Die Korrektur erfolgt erst am Ende des Beitrages

Ein regionales Internet-Portal veröffentlicht einen Beitrag unter dem Titel „Corona-Impfstoff: Gerüchte und Behauptungen im Fakten-Check“. Darin heißt es unter anderem, die Behauptung, dass der Impfstoff Frauen unfruchtbar mache, sei falsch. Auf Facebook wird der Beitrag angeteasert mit dem Foto einer Spritze und dem Text „Der Impfstoff soll Frauen unter Umständen unfruchtbar machen. Ein Professor klärt unter anderem darüber auf.“ Ein Nutzer des Portals sieht in der Berichterstattung Verstöße gegen mehrere presseethische Grundsätze. Wie schon oft in der Vergangenheit, bediene sich das Internetportal bewusst reißerischer Überschriften, die gewollt Fakten verdrehten und Ängste/Befürchtungen/Vorurteile beim Leser erzeugten bzw. verstärkten. Der Verstoß wirke vor dem Hintergrund der allgemeinen Verunsicherung und der Situation in der Pandemie besonders schwer, da mit einer absurden Behauptung bewusst die Ängste von Teilen der Bevölkerung vor einem Impfstoff geschürt würden.
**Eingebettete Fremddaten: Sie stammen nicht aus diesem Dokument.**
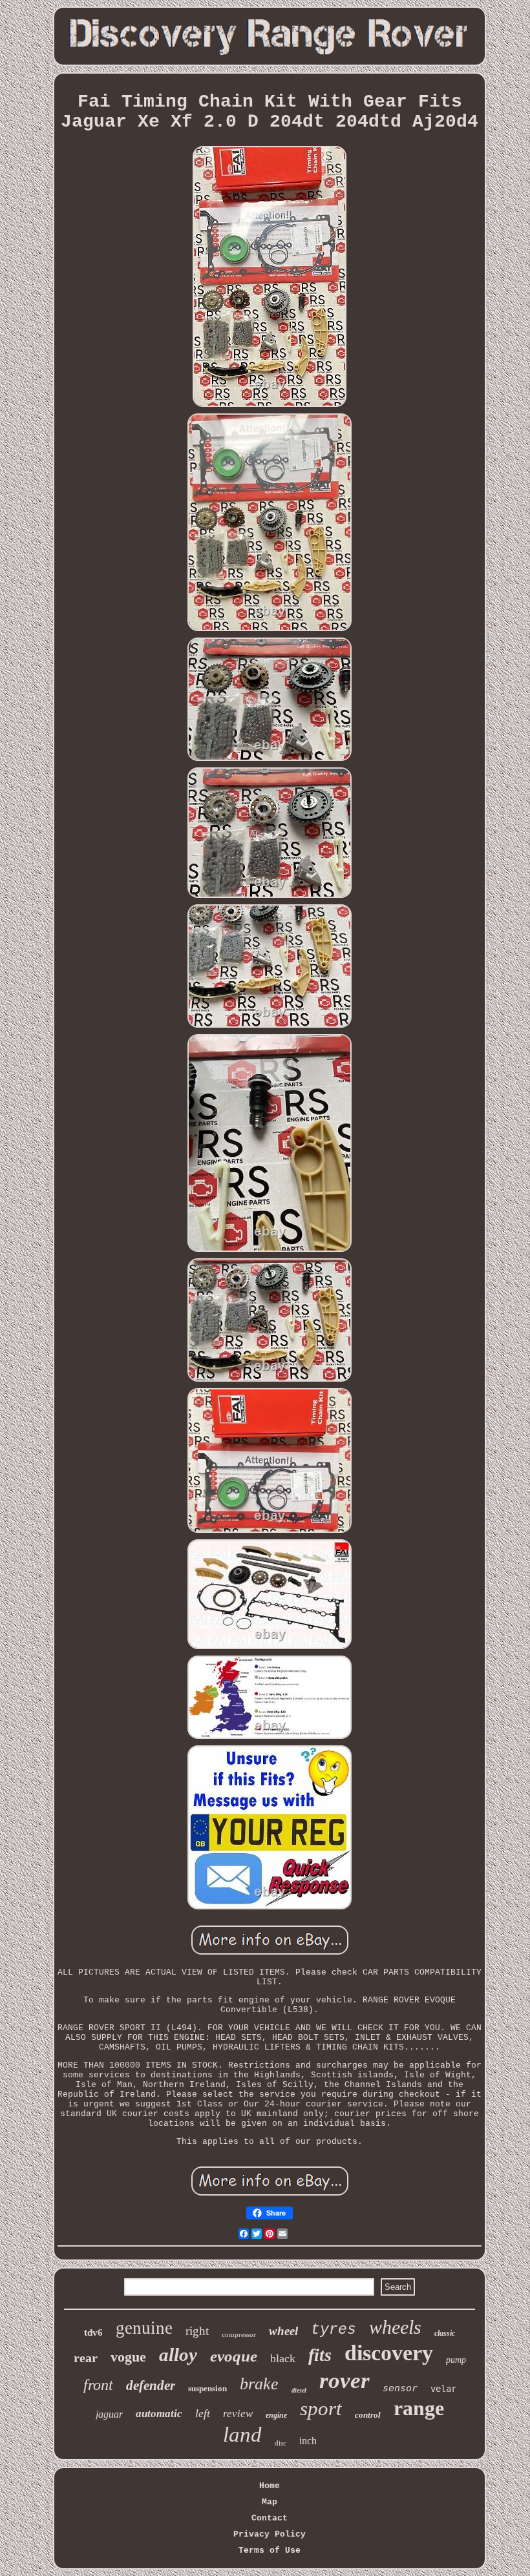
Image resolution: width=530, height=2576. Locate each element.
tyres (333, 2330)
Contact (269, 2518)
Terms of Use (269, 2550)
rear (86, 2358)
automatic (159, 2413)
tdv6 (93, 2332)
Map (269, 2502)
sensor (400, 2388)
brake (259, 2383)
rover (344, 2380)
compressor (239, 2334)
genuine (144, 2328)
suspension (207, 2388)
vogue (128, 2357)
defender (150, 2385)
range (419, 2408)
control (368, 2415)
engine (276, 2415)
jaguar (109, 2414)
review (238, 2413)
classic (444, 2333)
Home (269, 2486)
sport (321, 2408)
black (282, 2358)
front (98, 2384)
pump (456, 2360)
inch (308, 2440)
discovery (388, 2353)
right (197, 2331)
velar (443, 2389)
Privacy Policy (269, 2534)
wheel (283, 2331)
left (202, 2413)
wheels (395, 2327)
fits (320, 2355)
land (242, 2434)
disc (280, 2443)
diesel (299, 2390)
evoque (233, 2356)
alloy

Besonders negativ zu bewerten sei hierbei – so der Beschwerdeführer weiter - , dass der Redaktion sehr wohl bewusst sei, dass hier mit falschen Behauptungen Stimmung gemacht werde. Im Artikel („natürlich ganz am Ende“) werde die zunächst getroffene Aussage zur Unfruchtbarkeit von Frauen korrigiert. Dabei sei allgemein bekannt, dass besonders in den sogenannten sozialen Medien Überschriften und Kurzbeschreibungen die Meinung bestimmten. Ein kompletter Artikel dagegen werde oft nicht einmal geöffnet. Die Redakteure setzten hier also bewusst auf reißerische Falschinformation. In der Vorprüfung wurde die Beschwerde beschränkt auf den Facebook-Post zugelassen. Der Redaktionsleiter des Internet-Portals weist den Vorwurf zurück, die Redaktion würde in dem Beitrag eine reißerische Überschrift verwenden und „gewollt Fakten verdrehen.“ Bereits in der Überschrift werde ein „Fakten-Check“ angekündigt. An keiner Stelle werde eine Falschaussage als Tatsachenbehauptung ohne Einordnung stehen gelassen. Der Artikel biete genau das, was die Überschrift verspreche: Eine Einordnung von kursierenden Gerüchten und Verschwörungstheorien. Der Redaktionsleiter vermag nicht zu erkennen, wo die Überschrift oder der Facebook-Teaser Angst schürten oder falsche Aussagen träfen.

Der Beschwerdeausschuss erkennt in dem Facebook-Post einen Verstoß gegen die Ziffern 1 und 14 des Pressekodex. Er spricht eine Missbilligung aus. Der Post suggeriert, an der Aussage, der Impfstoff könne Frauen unter Umständen unfruchtbar machen, könne etwas Wahres sein. Dass eine Erklärung der Tatsachen in dem verlinkten Beitrag geliefert wird, kann die Redaktion nicht entlasten. Wie der Beschwerdeführer zutreffend schreibt, konnte sich die Redaktion angesichts des üblichen Click-Verhaltens der Nutzer nicht darauf verlassen, dass die Rezipienten diese lesen. Insoweit ist der Facebook-Post für die presseethische Beurteilung entscheidend. Er verstößt damit gegen die Ziffer 1 des Pressekodex, die die Redaktionen zur Wahrung des Ansehens der Presse und Achtung der Wahrheit verpflichtet. Er verletzt auch Ziffer 14 des Pressekodex, wonach bei der Berichterstattung über medizinische Themen eine unangemessen sensationelle Darstellung zu vermeiden ist.